According to existing listing guidelines, companies have to ensure 25 per cent public shareholding. However, since Ruchi Soya Industries was relisted following the resolution process, the promoters have 18 months to raise the non-promoter shareholding to 10 per cent and 3 years to take it to 25 per cent. Such high levels of promoter shareholding also led to speculation that Patanjali Ayurved, a private unlisted company, may be considering a reverse merger with Ruchi Soya, a claim that the latter denied as factually incorrect in a disclosure to the stock exchanges. A reverse merger is a situation where a private company could take over a publicly listed company thus indirectly listing itself without undergoing the lengthy process of an initial public offer.
After Ruchi Soya’s takeover, Patanjali owns its oilseed processing facilities and popular brands like Nutrela, Ruchi Gold, Ruchi Star. At the time of acquisition, Patanjali had expected the combined turnover to be Rs 20,000-25,000 crore in the financial year ended March 2020, of which around Rs 13,000 crore would come from Ruchi Soya alone.
In terms of market-cap, Ruchi Soya is now bigger than several biggies like Lupin, Torrent Pharma, Tata Steel, Ambuja Cements, PNB, Hindalco, UPL, Colgate-Palmolive and Havells India. But analysts feel SEBI should take note and probe what is driving the ongoing rally on the counter. They said the market regulator should ask the company when it is planning to meet the minimum public shareholding norms of 25 per cent.

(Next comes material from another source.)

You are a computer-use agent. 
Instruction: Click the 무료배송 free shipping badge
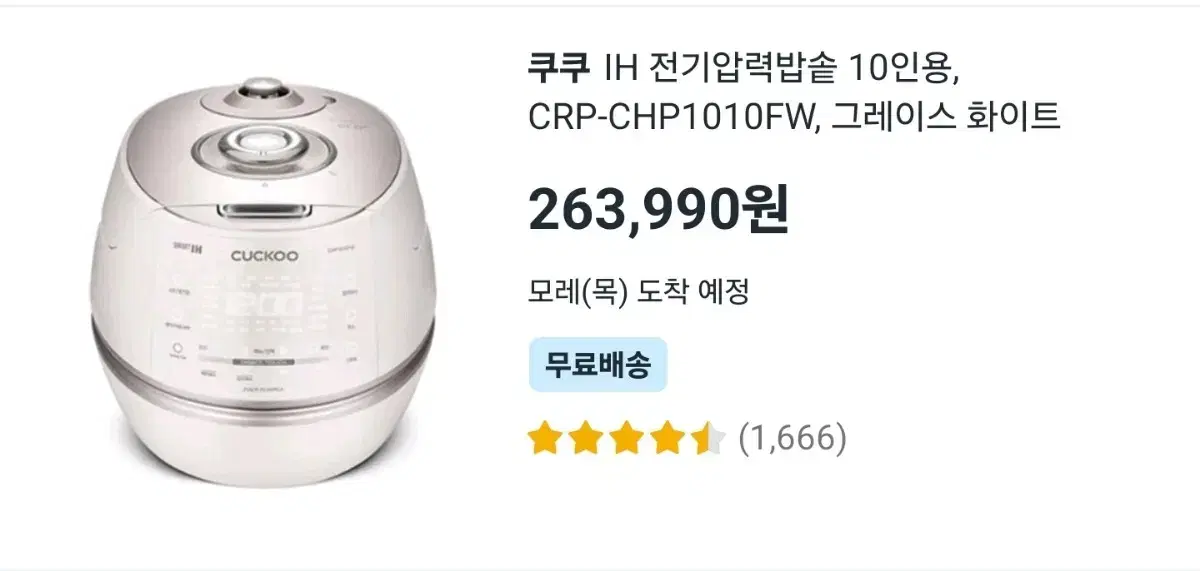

Investors feel that low free float of shares of the company is the main reason behind the sharp rally. Nothing is related to fundamentals. It is a perfect example of demand-supply dynamic. Retail investors currently own less than 1 per cent in the company. They think SEBI should take note and put the scrip in the T2T segment. Retail investors should not be allowed to buy such shares. Trade-to-trade (T2T) is the segment where one compulsorily take delivery for every trade, and cannot square off intraday. They think that SEBI should do some investigation and try to identify who are the buyers and why are they acquiring these shares.